Mary Meeker, a well-known researcher in the Internet and Cloud fields, points out in a study that AI will be the greatest of all recent technological revolutions

Visionnaire
                  - Blog - AI Trends

Mary Meeker is a famous figure in the technology backstage of Silicon Valley, to the point of being known as the “Queen of the Internet”. Between 1995 and 2019, she conducted annual events presenting trends for the Internet and Cloud sectors, becoming a reference for investors tracking the evolution of technologies and companies. Every year, industry executives eagerly awaited her results and presentations, as if it were a report delivered by a country’s Central Bank. 

Starting in 2025, Mary Meeker, now a partner at investment firm BOND, resumed publishing a trends study, this time focused on AI, titled Trends – Artificial Intelligence, recently made public. Once again, investors and enthusiasts have a reason to eagerly await an annual, now AI-focused report. 

The 2025 report already comes packed with content and insights, so we prepared this blog to summarize the main highlights of what is predicted for the AI world and its key trends. 

The present and future of AI, according to Mary Meeker 

Artificial Intelligence is no longer a promise of the future; it is the defining force of the present. What sets this wave apart from all previous technological revolutions is its speed. While the Internet, mobile devices, and the Cloud reshaped society over the years, AI platforms such as ChatGPT reached hundreds of millions of users within just a few months. Adoption has been not only fast but global from day one. 

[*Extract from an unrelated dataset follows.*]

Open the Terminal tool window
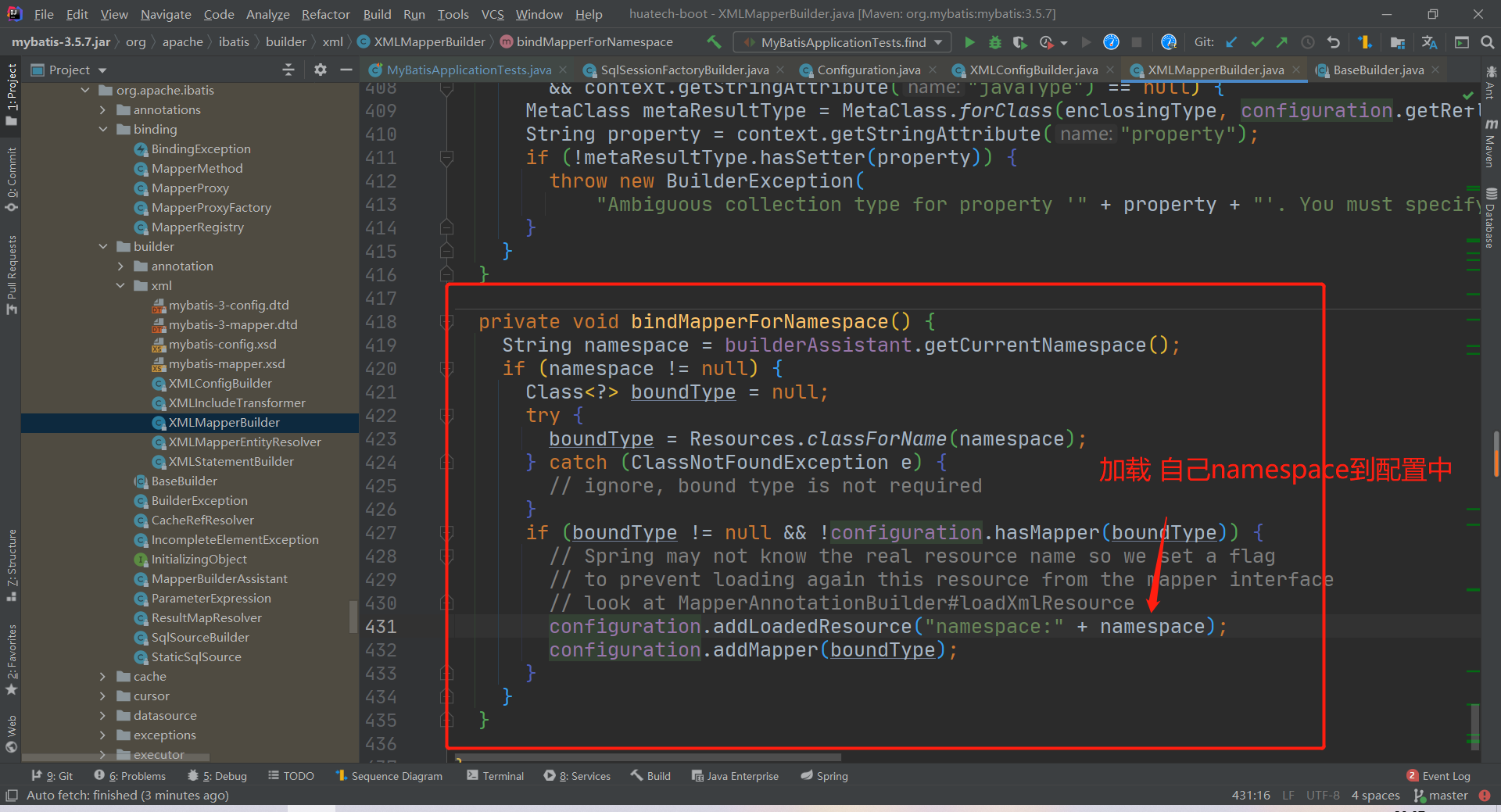 pos(495,776)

This unprecedented scale is matched by equally unprecedented investments. Leading tech companies are investing billions of dollars in research, development, and infrastructure. New data centers, high-performance chips, and even expanded power grids are being built to sustain the demand for AI training and usage. The result is a technological backbone unlike anything the world has ever seen, designed to drive a new era of intelligence-driven applications. 

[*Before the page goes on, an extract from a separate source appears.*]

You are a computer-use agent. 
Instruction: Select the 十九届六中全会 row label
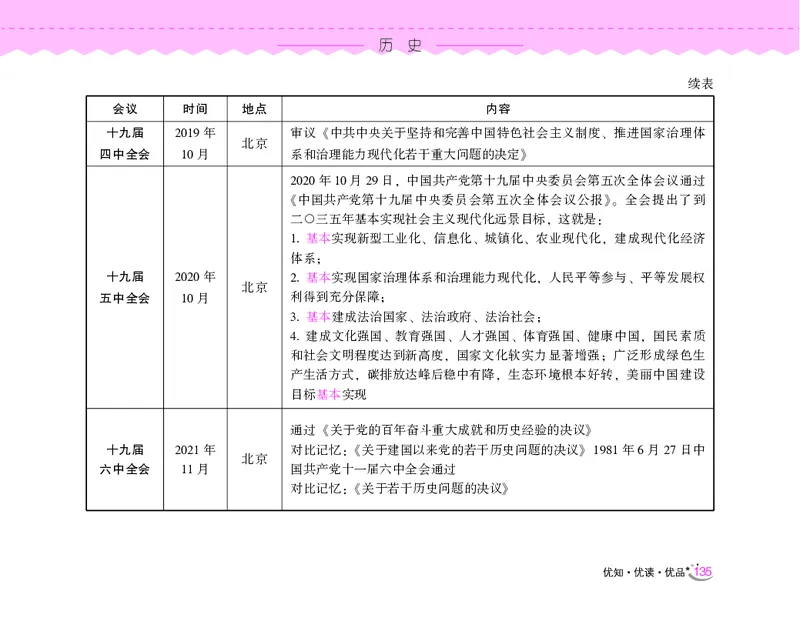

But the journey is not without obstacles. Deploying AI at scale still faces three central challenges: cost, reliability, and trust. Training and inference require massive computing resources, and the use of APIs often leads to unpredictable expenses. At the same time, issues such as hallucinations and lack of explainability highlight the need for responsible development and governance. As regulation intensifies in areas like healthcare, finance, and education, companies are learning that ethical safeguards are not optional but essential for sustainable growth. 

Competition is another defining trend. The United States and China are locked in a race for global AI leadership, with governments treating the technology both as an economic advantage and a matter of national security. Meanwhile, open-source ecosystems are rapidly democratizing innovation, enabling startups to scale faster and lowering costs for companies that can leverage community-driven models. The balance between proprietary and open approaches will shape AI’s future landscape. 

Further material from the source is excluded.